Monday, July 11, 2011

grandfather mountain marathon.


this was my family sighting at mile 26.15 of grandfather mountain marathon! behind me, the highland games bagpipe and clog, sling blocks of cement or logs, herd sheep, carry broadswords. . . 

my family and i took some time to be family this weekend, driving six hours through severe storms to the blue ridge mountains to plop down with my mom & john (known henceforth as mammie and pa).  pa had prepared homemade meatballs with a meat sauce, ladelled over pasta, and i had my first friday night meal with my wife and son in nine months.  we had tea and stories and a restful evening as the mountains tucked deep in torrential downpours.  heavy cascades continued and the night fell leaden and sleepless as i rolled and twisted before the prescribed 4h55am alarm.  i was a bit wound up because this was to be the morning of my first road marathon, of my first marathon ever.  this was the morning of my grandfather mountain marathon.  and i was more than a little apprehensive about the 3000' of elevation between appalachian state university track and the mcrae fields where the highland games shared the dirt track for the ~450 registrants to complete the work.

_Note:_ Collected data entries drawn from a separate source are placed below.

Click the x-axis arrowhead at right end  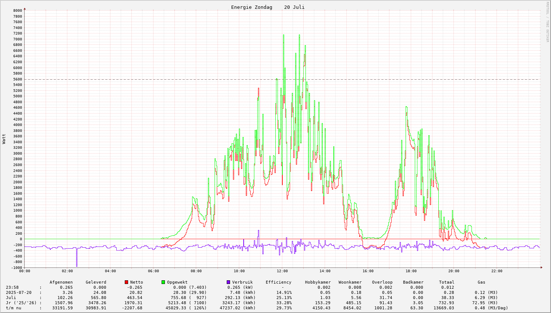541,267
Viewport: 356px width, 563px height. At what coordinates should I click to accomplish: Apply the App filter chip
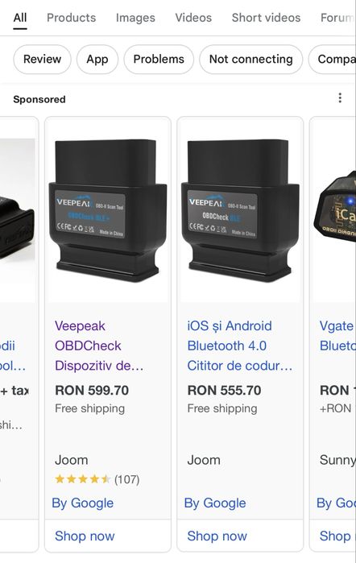pyautogui.click(x=97, y=60)
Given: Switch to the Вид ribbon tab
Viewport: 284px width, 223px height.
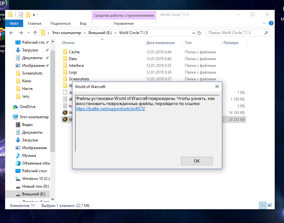Looking at the screenshot, I should [x=83, y=23].
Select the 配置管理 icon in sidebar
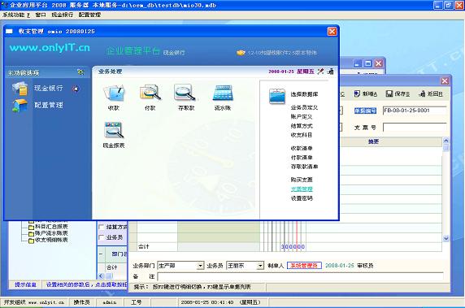This screenshot has width=465, height=308. (x=20, y=106)
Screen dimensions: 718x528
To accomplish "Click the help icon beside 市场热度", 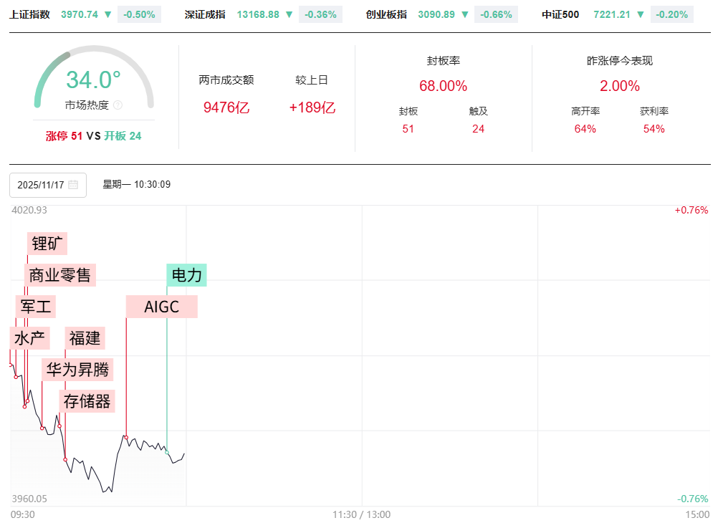I will (118, 105).
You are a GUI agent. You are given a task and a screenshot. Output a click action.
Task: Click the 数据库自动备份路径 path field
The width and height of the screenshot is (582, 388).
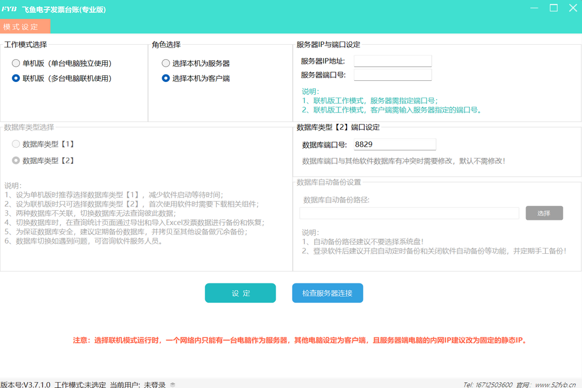(408, 213)
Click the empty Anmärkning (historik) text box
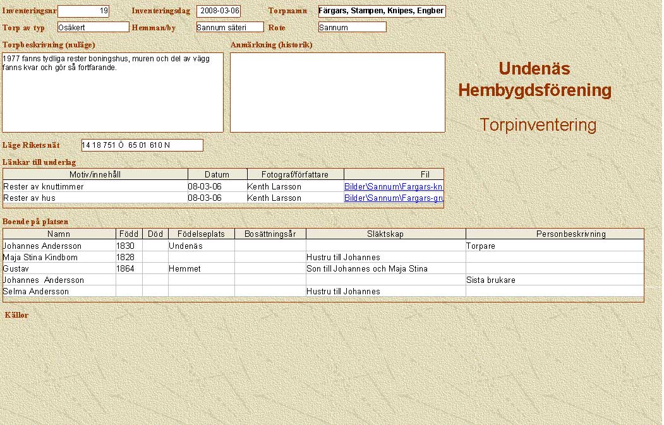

the start on the track, fully lit in the predawn green-gray light, wound up one full loop and then spiralled through the gate and out into the boone streets.  runners talked across the leg-warming first two miles until the road clung against the first climb. and the climb was the story for the next five miles. and then down, which was no reprieve as the descent punished quads like a jackhammer and one could feel the femur-bones bending beneath the gravity of the quick descent.  and the run became the work of the run for a while.  clips of music in the mind, brief and truncated; thought-phrases not entirely coherent.  guts lurching inside heaving ribs and the back pushing into the gallop and then the tight-cut roadcurves and the x-slope work awkwardly the musculature of the foot, throbbing IT bands and knees and then a thinning rope of runners bob back up the mountain. shull's mill road.  lucidity would lapse into rambling, then an interesting conversation would start up with another runner, and then the running effort would recommence, quiet and serene, or with silent angst. to transcend.  self-reliance.  to run something that years ago seemed nonsensical and absurd.  mantras reminding us of the goal.  short breaths and short strides.
and the volunteers were top-notch, one group cut think hunks of watermelon as we entered a gravel road.  this steep road would gnaw my guts on the ~3 mile incline to the parkway, and the parkway allowed easy breath with its warm-white mountain laurel and rockstacked creeks and then a small waterfall on the rockface off of 221 into the final five miles of scorched-leg-muscle, staccato bursts of determination, rachmoninoff running, and power-hiking and running onward to grandfather mountain's entrance where the whole thing cut through the songs of bagpipes and ended on the dirt track, my chest heaving against the thinner air and my body unsure of things then the sight of wife and son and my applauding mother standing and elated and proud.  the time clock reads 3h 48m 30sec.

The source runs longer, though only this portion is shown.